Task objective: In the listing, locate the line containing "This screenshot has height=409, width=590.", then quote it and all following lines exactly. Omit pictures.
################
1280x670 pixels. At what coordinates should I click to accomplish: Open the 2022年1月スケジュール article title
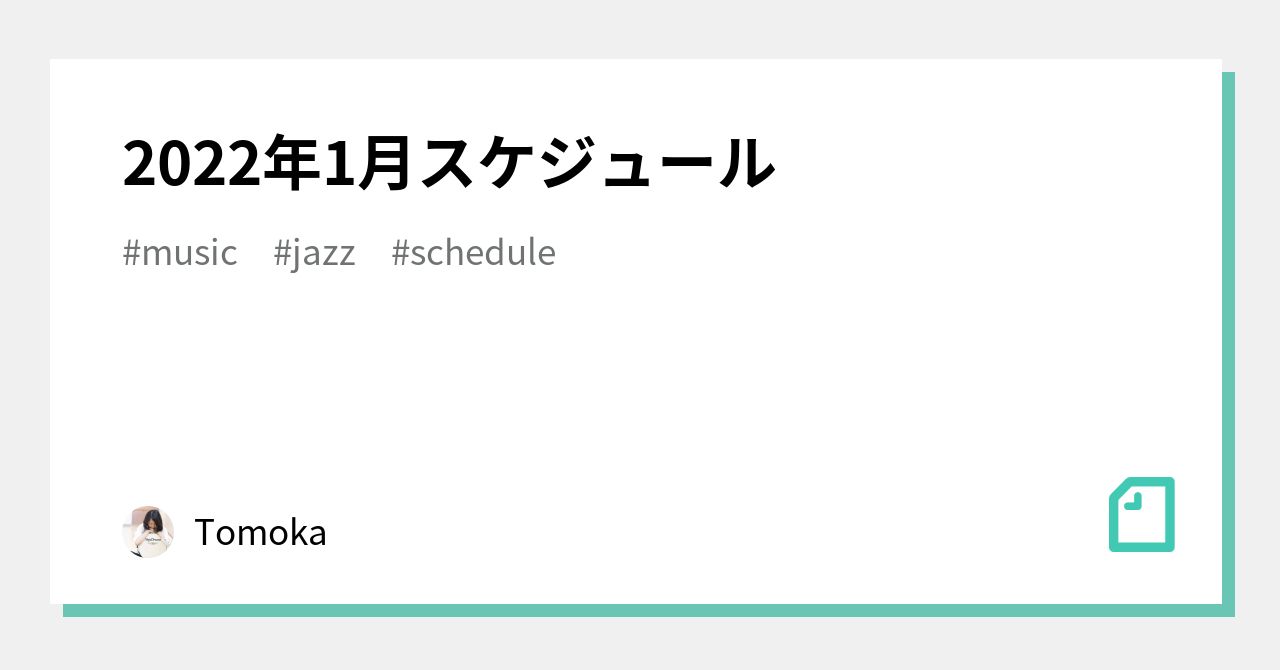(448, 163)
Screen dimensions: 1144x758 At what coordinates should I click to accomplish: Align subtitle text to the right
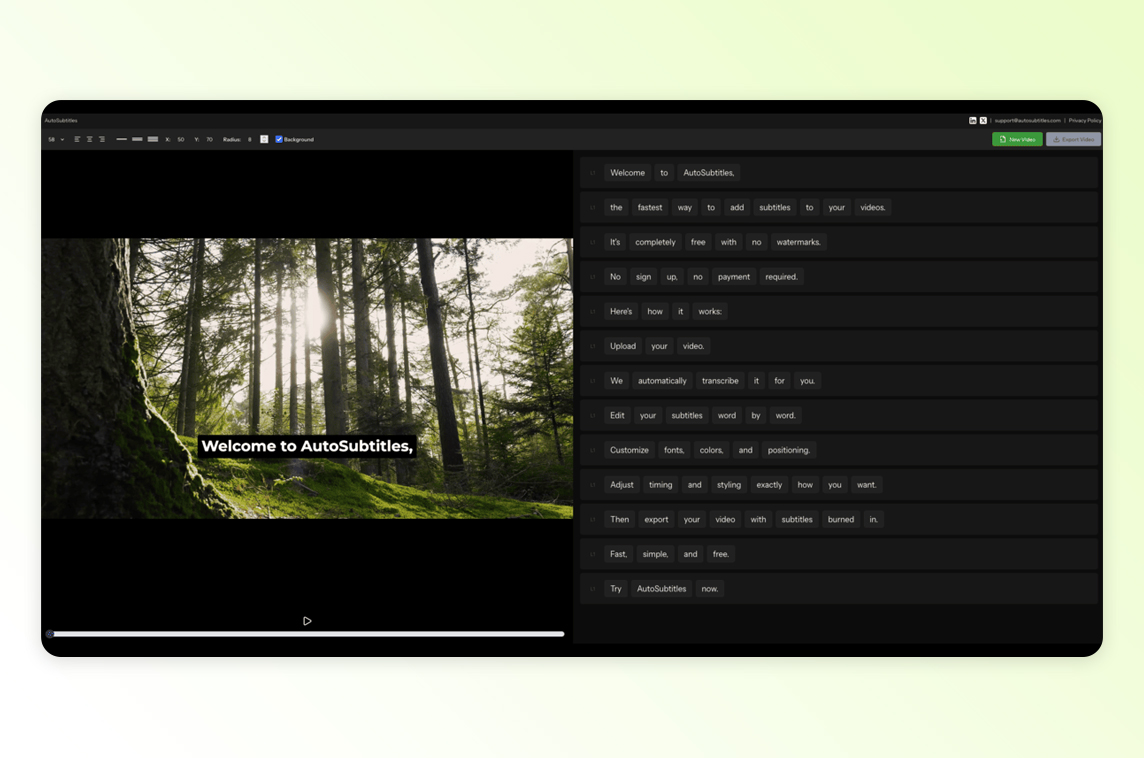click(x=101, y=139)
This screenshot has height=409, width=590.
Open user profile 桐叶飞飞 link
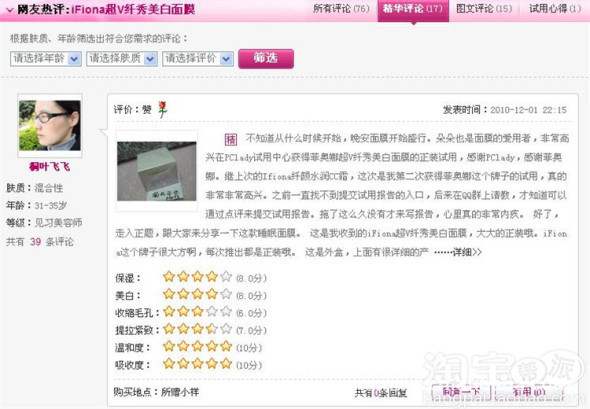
################
The answer:
This screenshot has height=409, width=590.
Open user profile 桐叶飞飞 link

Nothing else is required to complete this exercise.